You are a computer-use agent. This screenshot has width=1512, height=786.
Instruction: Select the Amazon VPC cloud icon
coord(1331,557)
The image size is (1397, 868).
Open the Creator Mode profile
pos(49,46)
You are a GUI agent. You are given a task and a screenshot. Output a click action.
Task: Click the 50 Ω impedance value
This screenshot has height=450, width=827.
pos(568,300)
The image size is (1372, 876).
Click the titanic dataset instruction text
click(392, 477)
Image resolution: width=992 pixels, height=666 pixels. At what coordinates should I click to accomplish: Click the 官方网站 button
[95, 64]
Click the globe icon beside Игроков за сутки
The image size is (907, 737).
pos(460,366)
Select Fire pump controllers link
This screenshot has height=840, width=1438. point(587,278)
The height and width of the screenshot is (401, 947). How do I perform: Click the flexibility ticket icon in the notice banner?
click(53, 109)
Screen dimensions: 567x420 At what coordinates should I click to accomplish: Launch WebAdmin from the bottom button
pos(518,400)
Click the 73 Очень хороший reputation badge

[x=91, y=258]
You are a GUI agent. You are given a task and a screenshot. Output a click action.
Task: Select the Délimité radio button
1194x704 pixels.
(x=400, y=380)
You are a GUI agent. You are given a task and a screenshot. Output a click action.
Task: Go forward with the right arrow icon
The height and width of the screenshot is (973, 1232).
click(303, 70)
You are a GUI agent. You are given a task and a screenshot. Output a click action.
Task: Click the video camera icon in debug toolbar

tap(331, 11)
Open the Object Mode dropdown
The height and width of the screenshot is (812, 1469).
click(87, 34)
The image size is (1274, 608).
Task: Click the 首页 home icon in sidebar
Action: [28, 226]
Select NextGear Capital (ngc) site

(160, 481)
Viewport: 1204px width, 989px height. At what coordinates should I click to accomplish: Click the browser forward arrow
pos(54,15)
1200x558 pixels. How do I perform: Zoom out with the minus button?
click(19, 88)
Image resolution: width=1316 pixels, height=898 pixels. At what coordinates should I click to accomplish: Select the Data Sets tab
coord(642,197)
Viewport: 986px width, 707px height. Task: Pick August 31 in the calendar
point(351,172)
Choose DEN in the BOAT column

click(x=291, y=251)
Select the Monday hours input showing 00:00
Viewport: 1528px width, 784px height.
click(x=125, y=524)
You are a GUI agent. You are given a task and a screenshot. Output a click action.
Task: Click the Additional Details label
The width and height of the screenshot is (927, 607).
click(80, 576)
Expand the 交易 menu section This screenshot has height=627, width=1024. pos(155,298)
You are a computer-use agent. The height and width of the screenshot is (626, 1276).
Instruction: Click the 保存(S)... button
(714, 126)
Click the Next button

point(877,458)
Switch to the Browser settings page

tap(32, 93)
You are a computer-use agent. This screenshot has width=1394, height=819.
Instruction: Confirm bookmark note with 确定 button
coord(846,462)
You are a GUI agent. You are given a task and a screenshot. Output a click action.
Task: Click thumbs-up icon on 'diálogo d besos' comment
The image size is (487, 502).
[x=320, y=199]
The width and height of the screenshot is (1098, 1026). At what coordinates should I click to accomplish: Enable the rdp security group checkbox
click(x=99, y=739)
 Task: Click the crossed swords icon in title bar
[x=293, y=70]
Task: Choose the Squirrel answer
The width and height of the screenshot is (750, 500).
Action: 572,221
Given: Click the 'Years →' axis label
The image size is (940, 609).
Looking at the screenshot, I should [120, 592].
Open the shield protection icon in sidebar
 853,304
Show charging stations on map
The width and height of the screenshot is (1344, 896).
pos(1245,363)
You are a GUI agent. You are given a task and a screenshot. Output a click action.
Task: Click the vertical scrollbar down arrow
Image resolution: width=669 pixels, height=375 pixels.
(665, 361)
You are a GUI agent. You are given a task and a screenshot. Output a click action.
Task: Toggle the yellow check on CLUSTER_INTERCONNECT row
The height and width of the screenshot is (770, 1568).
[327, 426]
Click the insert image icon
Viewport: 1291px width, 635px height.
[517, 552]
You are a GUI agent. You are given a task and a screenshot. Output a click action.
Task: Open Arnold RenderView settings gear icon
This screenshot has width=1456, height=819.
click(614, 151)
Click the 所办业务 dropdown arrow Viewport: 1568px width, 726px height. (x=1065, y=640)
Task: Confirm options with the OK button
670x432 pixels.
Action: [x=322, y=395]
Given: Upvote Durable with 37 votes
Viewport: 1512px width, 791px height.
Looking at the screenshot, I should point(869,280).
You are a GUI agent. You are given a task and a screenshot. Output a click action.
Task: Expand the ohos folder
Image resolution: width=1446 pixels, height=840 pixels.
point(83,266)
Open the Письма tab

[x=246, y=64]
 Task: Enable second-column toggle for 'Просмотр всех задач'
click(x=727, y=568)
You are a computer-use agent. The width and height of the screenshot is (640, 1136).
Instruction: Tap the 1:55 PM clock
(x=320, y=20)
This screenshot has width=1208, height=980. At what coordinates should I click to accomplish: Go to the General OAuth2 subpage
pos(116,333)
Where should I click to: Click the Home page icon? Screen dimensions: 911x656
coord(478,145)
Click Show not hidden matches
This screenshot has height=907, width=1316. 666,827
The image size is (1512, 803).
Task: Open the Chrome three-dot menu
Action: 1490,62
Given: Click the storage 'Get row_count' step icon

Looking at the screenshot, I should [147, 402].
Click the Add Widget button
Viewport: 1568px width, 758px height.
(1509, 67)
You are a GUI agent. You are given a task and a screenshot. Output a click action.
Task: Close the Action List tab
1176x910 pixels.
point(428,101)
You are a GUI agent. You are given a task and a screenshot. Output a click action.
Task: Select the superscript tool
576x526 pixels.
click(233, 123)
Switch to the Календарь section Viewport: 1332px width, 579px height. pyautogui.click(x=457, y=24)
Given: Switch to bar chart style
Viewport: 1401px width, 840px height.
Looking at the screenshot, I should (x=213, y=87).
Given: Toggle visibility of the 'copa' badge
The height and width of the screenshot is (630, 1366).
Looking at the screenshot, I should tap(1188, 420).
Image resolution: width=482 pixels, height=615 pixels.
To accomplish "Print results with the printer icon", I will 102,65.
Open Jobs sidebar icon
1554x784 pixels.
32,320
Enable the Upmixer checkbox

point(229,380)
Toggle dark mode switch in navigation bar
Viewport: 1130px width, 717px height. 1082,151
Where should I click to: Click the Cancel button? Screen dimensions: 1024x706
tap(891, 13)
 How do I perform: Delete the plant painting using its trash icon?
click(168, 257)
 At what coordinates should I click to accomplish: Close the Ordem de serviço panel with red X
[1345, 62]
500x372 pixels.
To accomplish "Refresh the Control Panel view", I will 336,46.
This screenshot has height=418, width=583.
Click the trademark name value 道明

#####

GIVEN PROBLEM: Copy out every one of the rows above, word for word.

RESPONSE:
You are a computer-use agent. This screenshot has width=1512, height=786.
Instruction: Select the Amazon VPC cloud icon
coord(1331,557)
The image size is (1397, 868).
Open the Creator Mode profile
pos(49,46)
You are a GUI agent. You are given a task and a screenshot. Output a click action.
Task: Click the 50 Ω impedance value
This screenshot has height=450, width=827.
pos(568,300)
The image size is (1372, 876).
Click the titanic dataset instruction text
click(392, 477)
Image resolution: width=992 pixels, height=666 pixels. At what coordinates should I click to accomplish: Click the 官方网站 button
[95, 64]
Click the globe icon beside Игроков за сутки
The image size is (907, 737).
pos(460,366)
Select Fire pump controllers link
This screenshot has height=840, width=1438. point(587,278)
The height and width of the screenshot is (401, 947). How do I perform: Click the flexibility ticket icon in the notice banner?
click(53, 109)
Screen dimensions: 567x420 At what coordinates should I click to accomplish: Launch WebAdmin from the bottom button
pos(518,400)
Click the 73 Очень хороший reputation badge

[x=91, y=258]
You are a GUI agent. You are given a task and a screenshot. Output a click action.
Task: Select the Délimité radio button
1194x704 pixels.
(x=400, y=380)
You are a GUI agent. You are given a task and a screenshot. Output a click action.
Task: Go forward with the right arrow icon
The height and width of the screenshot is (973, 1232).
click(303, 70)
You are a GUI agent. You are given a task and a screenshot. Output a click action.
Task: Click the video camera icon in debug toolbar

tap(331, 11)
Open the Object Mode dropdown
The height and width of the screenshot is (812, 1469).
click(87, 34)
The image size is (1274, 608).
Task: Click the 首页 home icon in sidebar
Action: [28, 226]
Select NextGear Capital (ngc) site

(160, 481)
Viewport: 1204px width, 989px height. At what coordinates should I click to accomplish: Click the browser forward arrow
pos(54,15)
1200x558 pixels. How do I perform: Zoom out with the minus button?
click(19, 88)
Image resolution: width=1316 pixels, height=898 pixels. At what coordinates should I click to accomplish: Select the Data Sets tab
coord(642,197)
Viewport: 986px width, 707px height. Task: Pick August 31 in the calendar
point(351,172)
Choose DEN in the BOAT column

click(x=291, y=251)
Select the Monday hours input showing 00:00
Viewport: 1528px width, 784px height.
click(x=125, y=524)
You are a GUI agent. You are given a task and a screenshot. Output a click action.
Task: Click the Additional Details label
The width and height of the screenshot is (927, 607).
click(80, 576)
Expand the 交易 menu section This screenshot has height=627, width=1024. pos(155,298)
You are a computer-use agent. The height and width of the screenshot is (626, 1276).
Instruction: Click the 保存(S)... button
(714, 126)
Click the Next button

point(877,458)
Switch to the Browser settings page

tap(32, 93)
You are a computer-use agent. This screenshot has width=1394, height=819.
Instruction: Confirm bookmark note with 确定 button
coord(846,462)
You are a GUI agent. You are given a task and a screenshot. Output a click action.
Task: Click thumbs-up icon on 'diálogo d besos' comment
The image size is (487, 502).
[x=320, y=199]
The width and height of the screenshot is (1098, 1026). At what coordinates should I click to accomplish: Enable the rdp security group checkbox
click(x=99, y=739)
 Task: Click the crossed swords icon in title bar
[x=293, y=70]
Task: Choose the Squirrel answer
The width and height of the screenshot is (750, 500).
Action: 572,221
Given: Click the 'Years →' axis label
The image size is (940, 609).
Looking at the screenshot, I should [120, 592].
Open the shield protection icon in sidebar
 853,304
Show charging stations on map
The width and height of the screenshot is (1344, 896).
pos(1245,363)
You are a GUI agent. You are given a task and a screenshot. Output a click action.
Task: Click the vertical scrollbar down arrow
Image resolution: width=669 pixels, height=375 pixels.
(665, 361)
You are a GUI agent. You are given a task and a screenshot. Output a click action.
Task: Toggle the yellow check on CLUSTER_INTERCONNECT row
The height and width of the screenshot is (770, 1568).
[327, 426]
Click the insert image icon
Viewport: 1291px width, 635px height.
[517, 552]
You are a GUI agent. You are given a task and a screenshot. Output a click action.
Task: Open Arnold RenderView settings gear icon
This screenshot has width=1456, height=819.
click(614, 151)
Click the 所办业务 dropdown arrow Viewport: 1568px width, 726px height. (x=1065, y=640)
Task: Confirm options with the OK button
670x432 pixels.
Action: [x=322, y=395]
Given: Upvote Durable with 37 votes
Viewport: 1512px width, 791px height.
Looking at the screenshot, I should point(869,280).
You are a GUI agent. You are given a task and a screenshot. Output a click action.
Task: Expand the ohos folder
Image resolution: width=1446 pixels, height=840 pixels.
point(83,266)
Open the Письма tab

[x=246, y=64]
 Task: Enable second-column toggle for 'Просмотр всех задач'
click(x=727, y=568)
You are a computer-use agent. The width and height of the screenshot is (640, 1136).
Instruction: Tap the 1:55 PM clock
(x=320, y=20)
This screenshot has width=1208, height=980. At what coordinates should I click to accomplish: Go to the General OAuth2 subpage
pos(116,333)
Where should I click to: Click the Home page icon? Screen dimensions: 911x656
coord(478,145)
Click Show not hidden matches
This screenshot has height=907, width=1316. 666,827
The image size is (1512, 803).
Task: Open the Chrome three-dot menu
Action: 1490,62
Given: Click the storage 'Get row_count' step icon

Looking at the screenshot, I should [147, 402].
Click the Add Widget button
Viewport: 1568px width, 758px height.
(1509, 67)
You are a GUI agent. You are given a task and a screenshot. Output a click action.
Task: Close the Action List tab
1176x910 pixels.
point(428,101)
You are a GUI agent. You are given a task and a screenshot. Output a click action.
Task: Select the superscript tool
576x526 pixels.
click(233, 123)
Switch to the Календарь section Viewport: 1332px width, 579px height. pyautogui.click(x=457, y=24)
Given: Switch to bar chart style
Viewport: 1401px width, 840px height.
Looking at the screenshot, I should (x=213, y=87).
Given: Toggle visibility of the 'copa' badge
The height and width of the screenshot is (630, 1366).
Looking at the screenshot, I should tap(1188, 420).
Image resolution: width=482 pixels, height=615 pixels.
To accomplish "Print results with the printer icon", I will 102,65.
Open Jobs sidebar icon
1554x784 pixels.
32,320
Enable the Upmixer checkbox

point(229,380)
Toggle dark mode switch in navigation bar
Viewport: 1130px width, 717px height. 1082,151
Where should I click to: Click the Cancel button? Screen dimensions: 1024x706
tap(891, 13)
 How do I perform: Delete the plant painting using its trash icon?
click(168, 257)
 At what coordinates should I click to accomplish: Close the Ordem de serviço panel with red X
[1345, 62]
500x372 pixels.
To accomplish "Refresh the Control Panel view", I will 336,46.
This screenshot has height=418, width=583.
Click the trademark name value 道明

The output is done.